2.      Menjaga keseimbangan diantara tujuan-tujuan yang saling bertentangan, manajemen menyeimbangkan tujuan-tujuan dan kegiatan-kegiatan yang saling bertentangan di antara pihak-pihak yang berkepentingan dalam organisasi (stakeholders) seperti pemilik, karyawan, konsumen, pemasok dan lain-lain.

3.      Mencapai efisiensi dan efektifitas, efisiensi dan efektifitas merupakan ukuran prestasi organisasi.

Menurut Peter Drucker efisiensi adalah melakukan pekerjaan dengan benar (doing thing right) dan efektifitas adalah melakukan pekerjaan yang benar (doing the right thing).

Efisiensi merupakan kemampuan untuk melakukan pekerjaan dengan benar, berkaitan dengan biaya-biaya yang ditimbulkan dalam melakukan aktivitas. Mengukur biaya dari sumber daya yang diperlukan dalam rangka mencapai suatu tujuan. Sedangkan efektivitas merupakan kemampuan memilih alat yang tepat untuk mencapai tujuan yang telah ditetapkan, berkaitan dengan melakukan pekerjaan yang seharusnya dilakukan dan merupakan ukuran tentang pencapaian suatu tugas atau tujuan. Sejauh mana tugas atau tujuan telah dicapai.

Yang dimaksud dengan Efisiensi adalah menyelesaikan pekerjaan dengan usaha, biaya, atau pemborosan yang minimum. Jadi efisiensi adalah kemampuan untuk melakukan pekerjaan dengan benar.

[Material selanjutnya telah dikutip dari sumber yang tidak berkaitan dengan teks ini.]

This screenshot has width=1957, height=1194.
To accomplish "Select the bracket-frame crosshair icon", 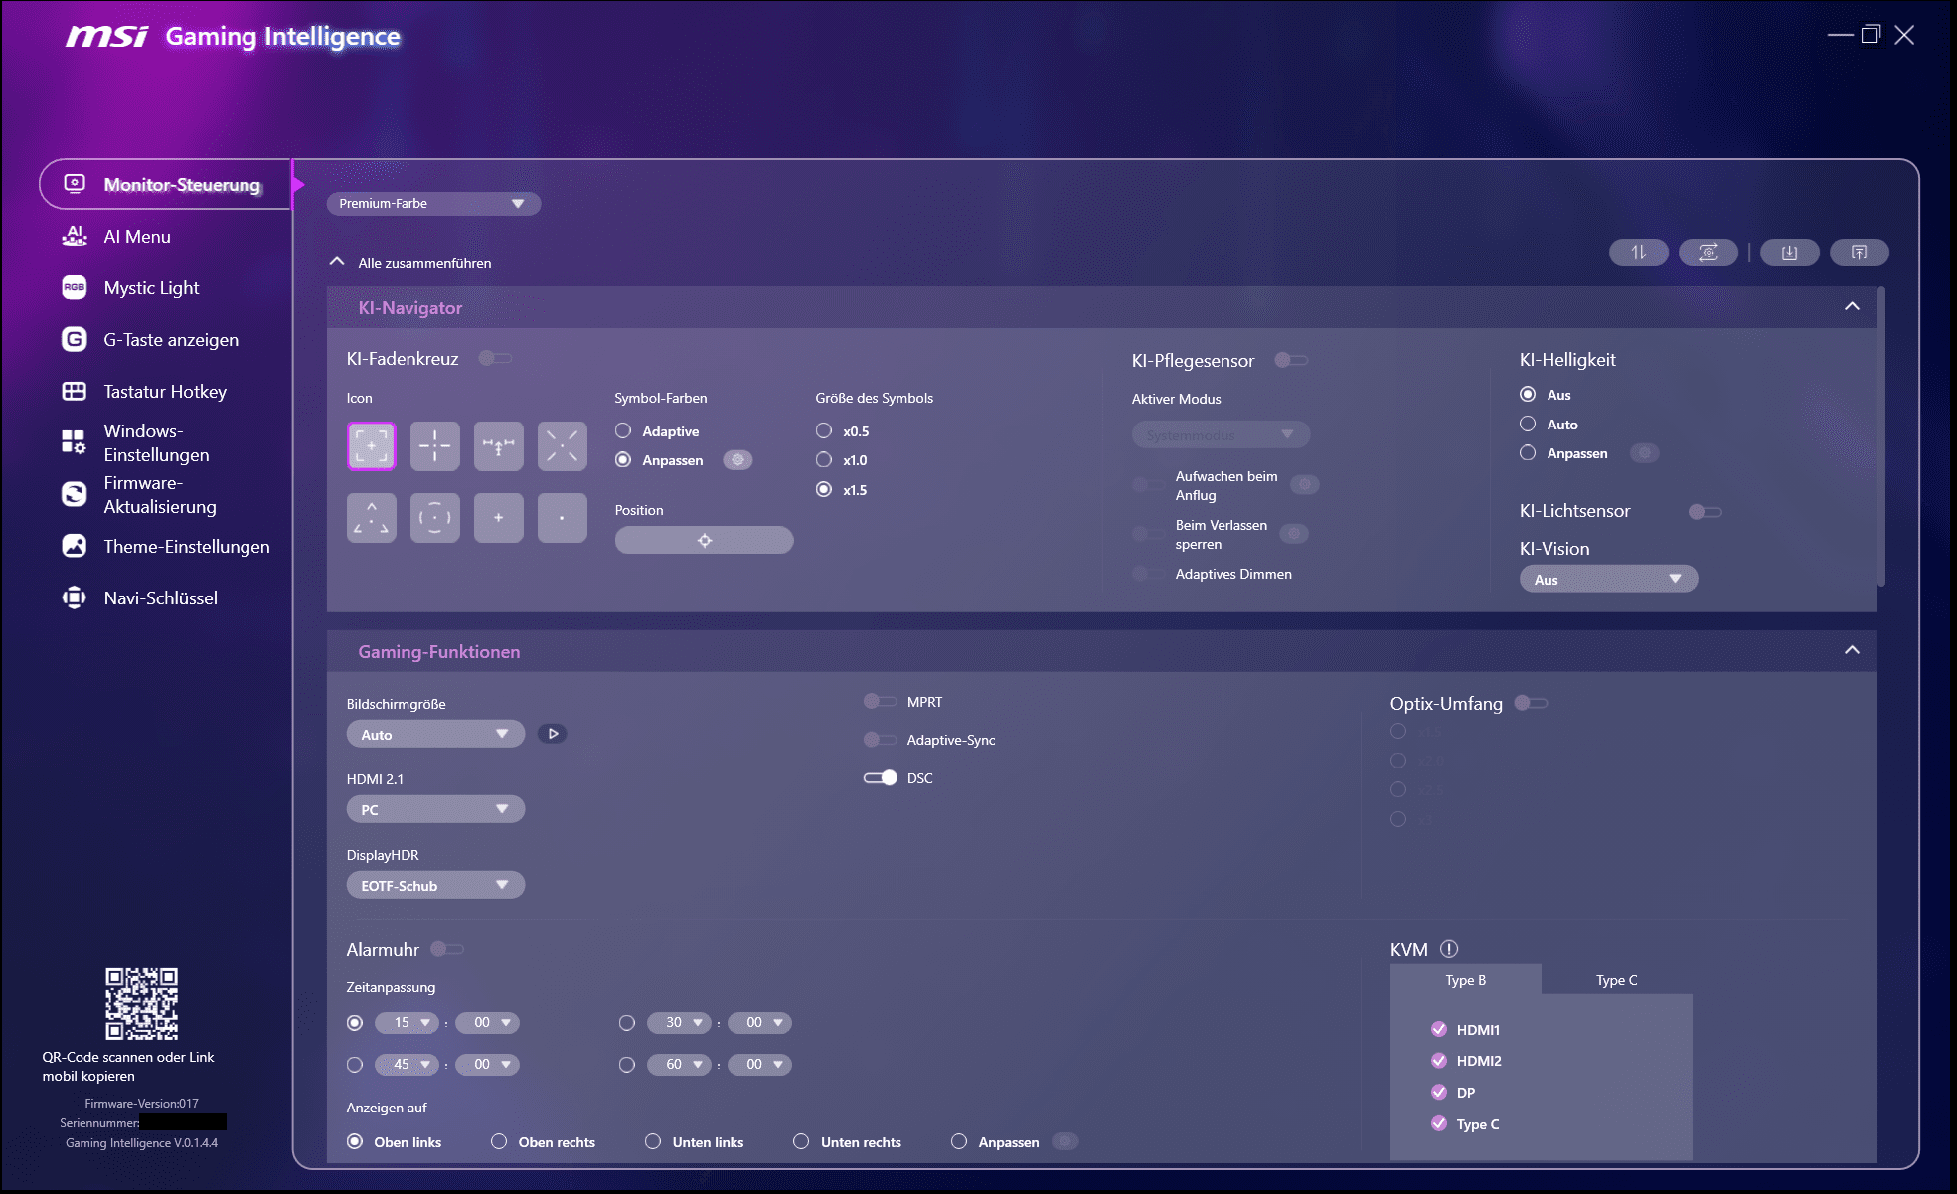I will [372, 445].
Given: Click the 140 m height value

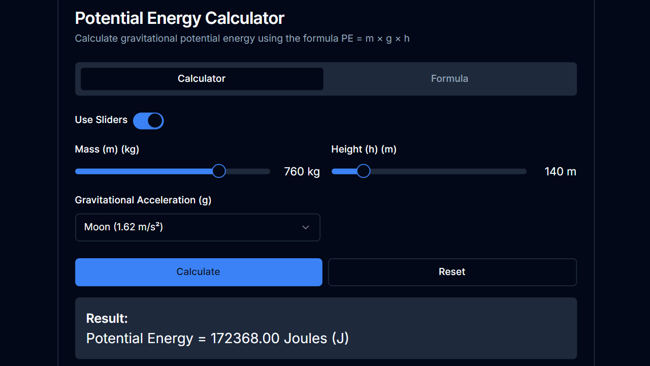Looking at the screenshot, I should (560, 171).

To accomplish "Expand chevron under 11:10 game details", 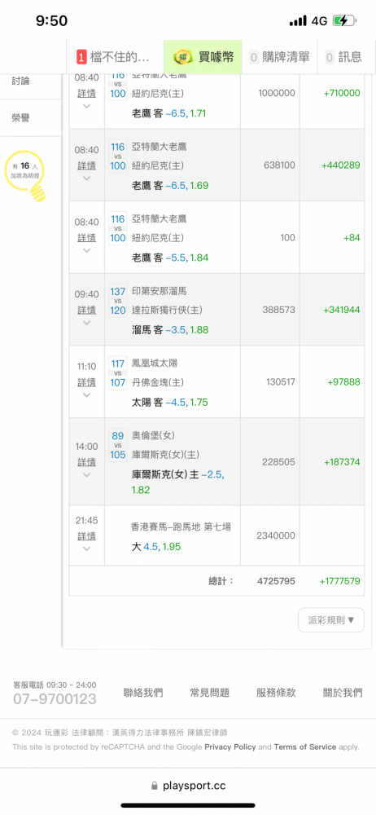I will click(87, 394).
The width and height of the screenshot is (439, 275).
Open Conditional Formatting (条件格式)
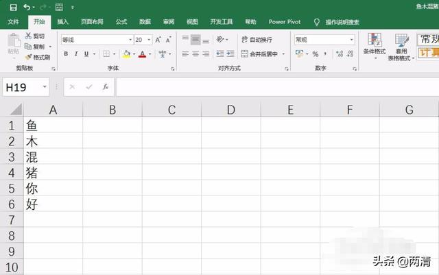pyautogui.click(x=374, y=47)
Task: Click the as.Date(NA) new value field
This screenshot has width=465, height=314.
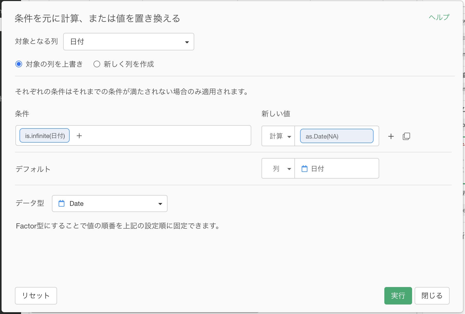Action: click(337, 136)
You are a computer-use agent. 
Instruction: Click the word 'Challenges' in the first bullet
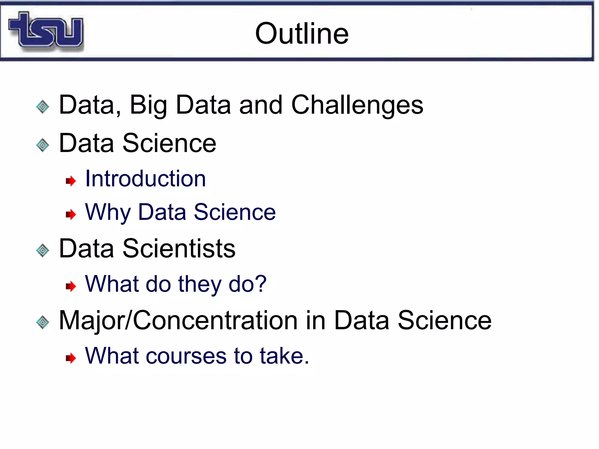(x=357, y=105)

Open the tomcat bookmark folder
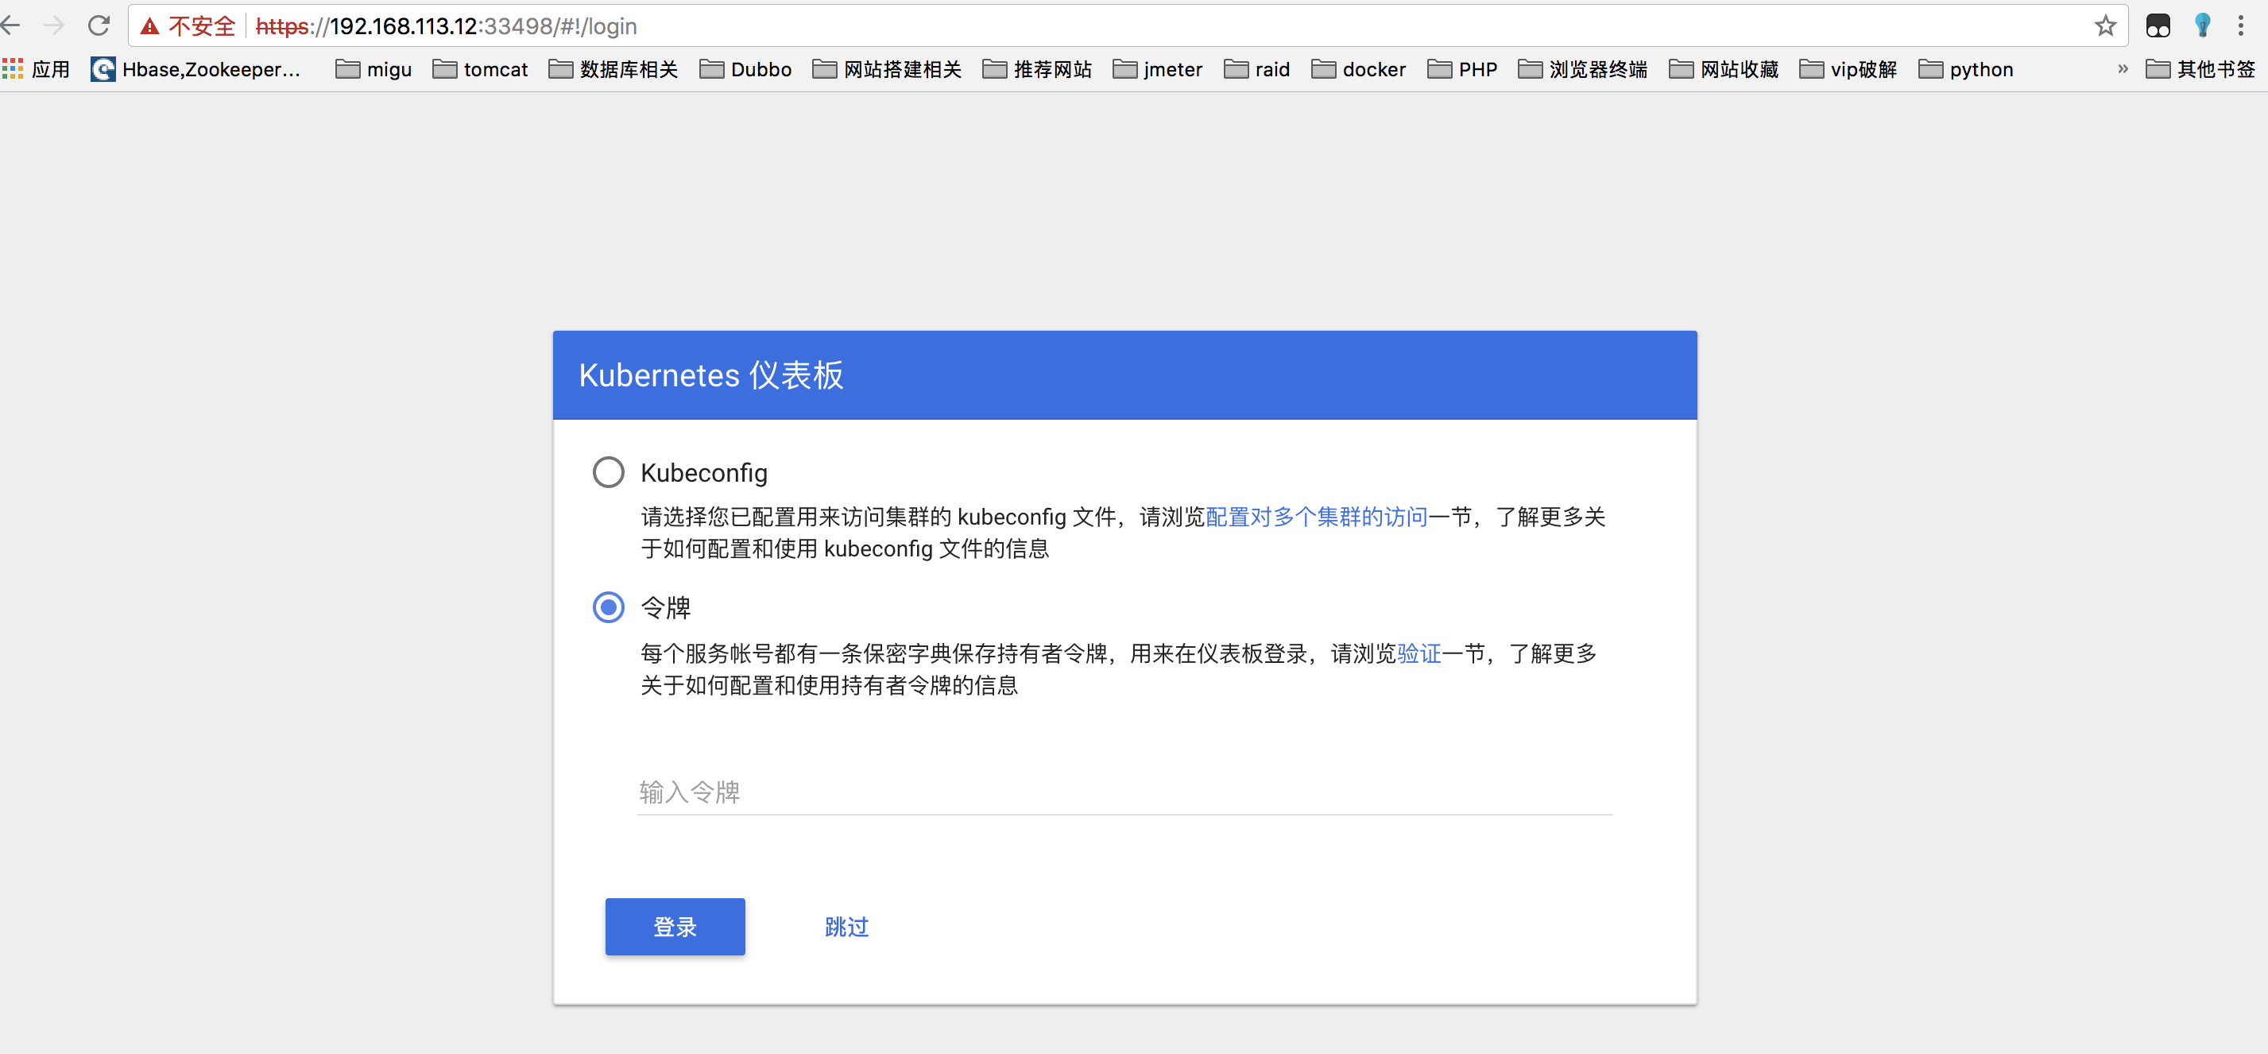point(480,69)
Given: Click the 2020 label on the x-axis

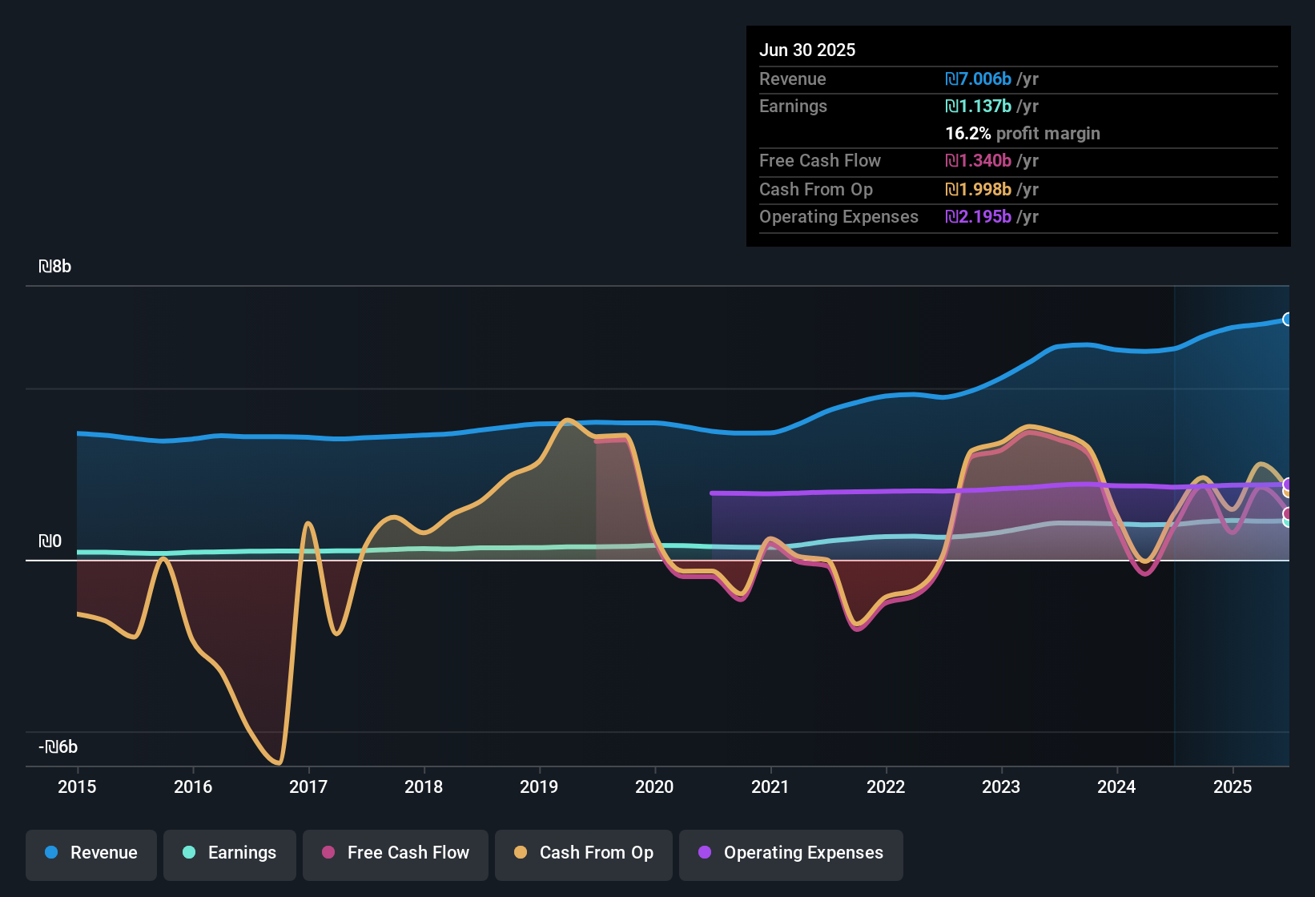Looking at the screenshot, I should 654,787.
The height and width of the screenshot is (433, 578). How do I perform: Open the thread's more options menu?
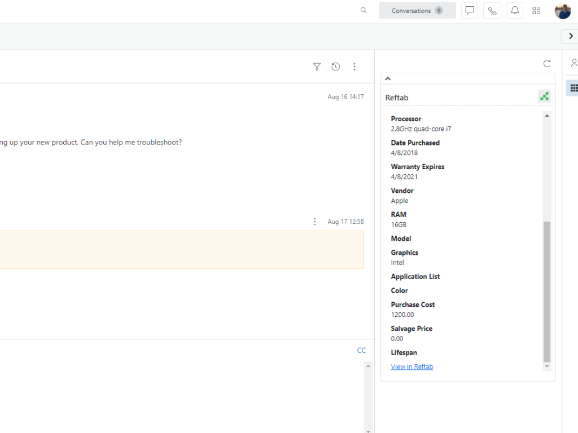tap(354, 67)
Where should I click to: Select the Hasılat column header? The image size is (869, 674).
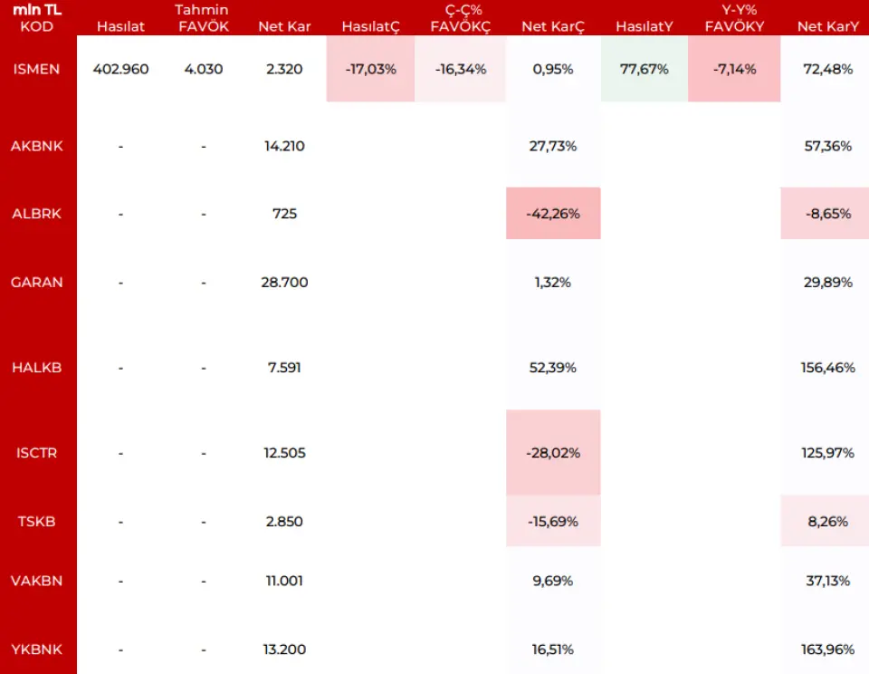(120, 26)
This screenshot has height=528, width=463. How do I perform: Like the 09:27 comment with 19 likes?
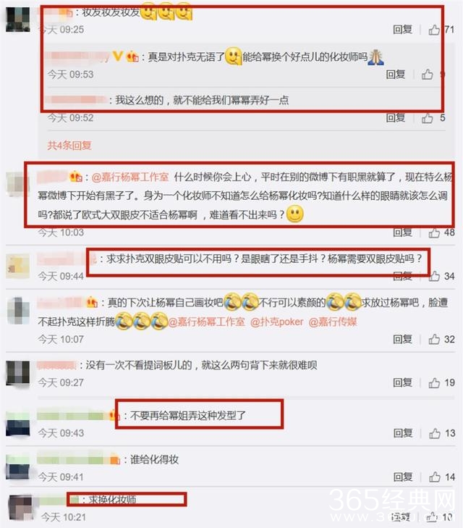pyautogui.click(x=434, y=382)
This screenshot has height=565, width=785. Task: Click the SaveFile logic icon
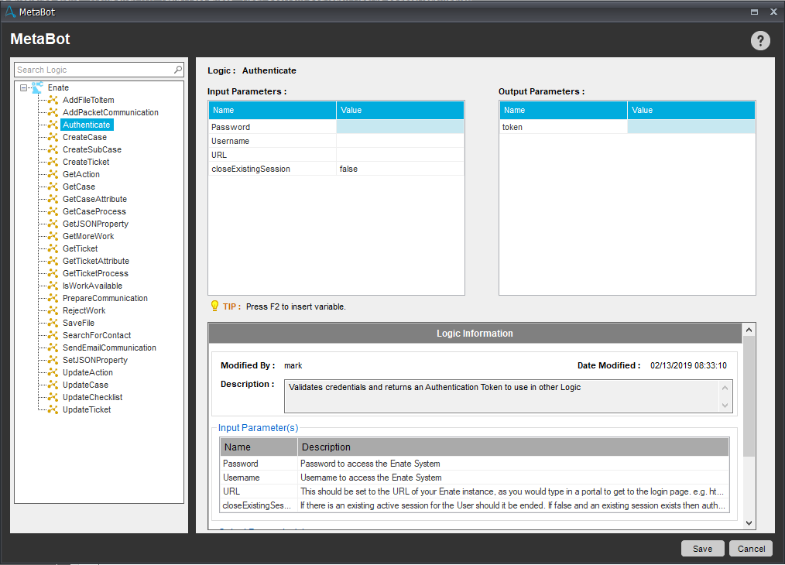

Sedangkan Efektivitas adalah penyelesaian tugas-tugas yang membantu pencapaian sasaran organisasi atau bisa juga dikatakan efektivitas adalah kemampuan untuk memilih tujuan yang tepat/melakukan pekerjaan yang benar.

 

Fungsi Manajemen

Empat fungsi manajemen sebagai tugas utama yang harus dilaksanakan seorang manajer dalam mengelola organisasi untuk mencapai tujuan atau yang dikenal sebagai proses manajemen adalah sebagai berikut :

  1. 1.    Perencanaan (planning).

Proses untuk menentukan tujuan yang akan dicapai serta langkah-langkah yang harus diambil untuk mencapainya, meliputi penetapan sasaran, merumuskan tujuan, menetapkan strategi, membuat strategi, dan mengembang-kan subrencana untuk mengkoordinasikan kegiatan.

  1. 2.    Pengorganisasian (organizing).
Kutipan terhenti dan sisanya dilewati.